Other obstacles remain in the quest to fully preserve entire organs. The cooling systems that work for smaller samples of tissue haven’t yet been tested in large organs, where they may not spread evenly throughout the system as well.
In addition, perfusing organs that are more dense may present its own challenges, as an even distribution of nanoparticles is necessary for the method to work. Organs like the heart, with its cavernous ventricles, are more amenable to the technique, while others, like the kidneys, are more compact. Larger organs will also require larger and more complex equipment for heating, although the technology for that already exists, the authors say.
“I can tell you from a scientific point of view that the scale-up into the organs is going to be a major undertaking with many different investigators. It’s a highly interdisciplinary challenge,” says John Bischof, associate director for the Institute of Engineering in Medicine at the University of Minnesota, and a co-author of the paper. “But the technology for those tissue banks and those types of tissues, the technology exists now and that’s really why I think this paper is getting as much interest as it is. As far as getting to the organs, I mean this is one of the things that we want to underscore here not only in the discussion but also in the paper; we’re not there yet.”
Kelvin Brockbank, CEO of Tissue Testing Technologies and an author of the paper, estimates that it will be around a decade before most organs can be cooled and re-heated with the technology.
As for bodily cryopreservation, which could allow us to freeze our bodies now and reinvigorate them centuries later, the researchers are less optimistic.

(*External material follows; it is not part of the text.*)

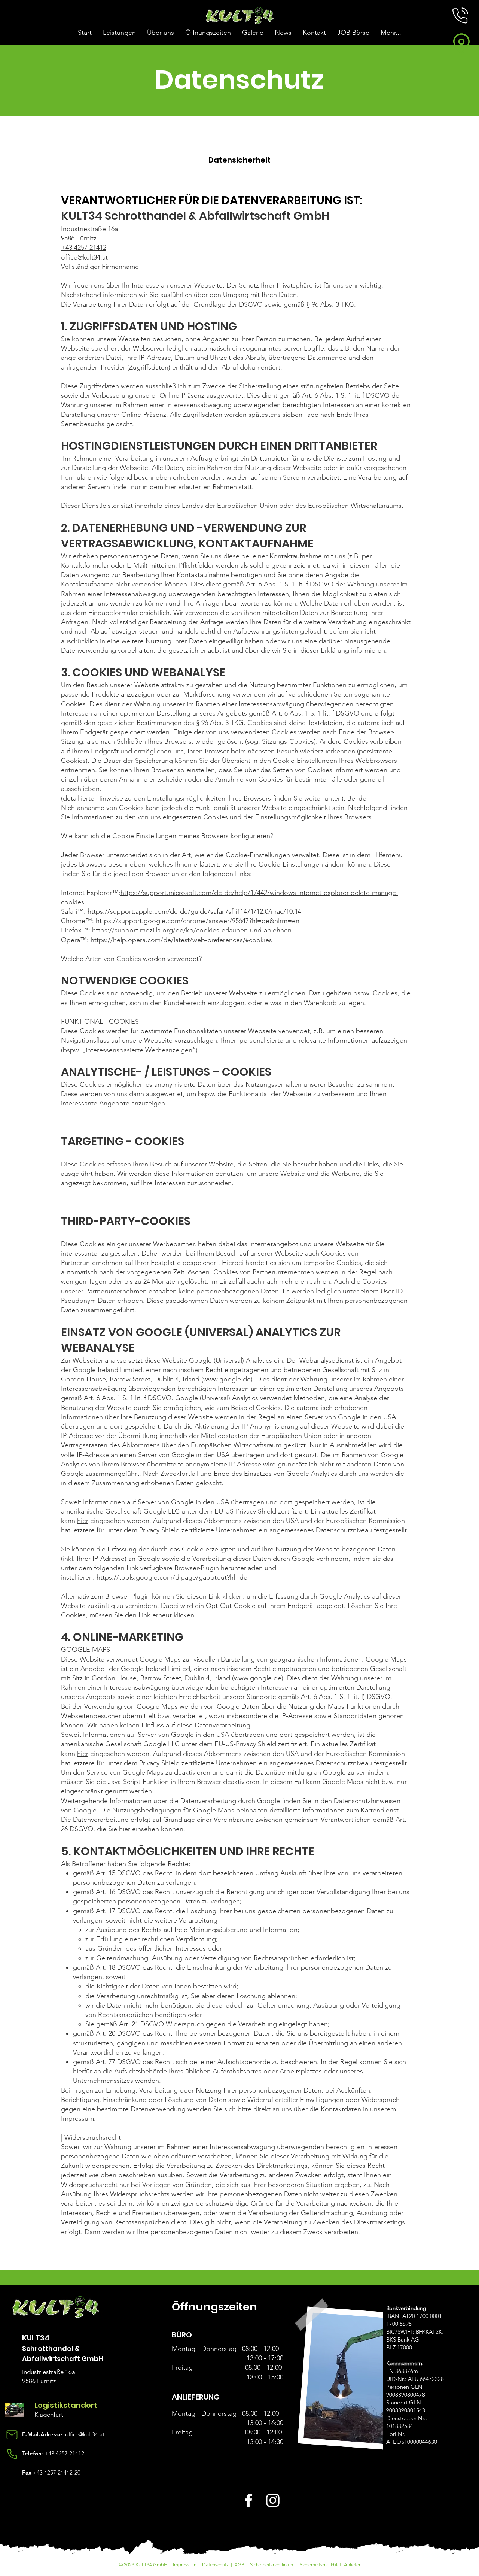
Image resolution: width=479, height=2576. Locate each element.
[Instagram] (273, 2500)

“Once you have done a whole organ, there is a certain intellectual connecting of the dots that takes you from the organ to the person,” Bischof says. “While it’s attractive to think that maybe one day we’ll be able to freeze down and bring back whole people or bodies … we are so far away from that in terms of the complexity of much of those systems.”
Brockbank agrees: “Even if we could preserve the whole body, the chances that the neural pathways, which have been established during life, being maintained during and after cryopreservation are probably remote, at this point.”
So, while we may not be injecting ourselves with iron nanoparticles and turning ourselves into glass anytime soon, we could be doing it to our organs in the near future. Instead of having donors wait anxiously for organs to become available, the technology may flip the situation, allowing the organs to wait for us.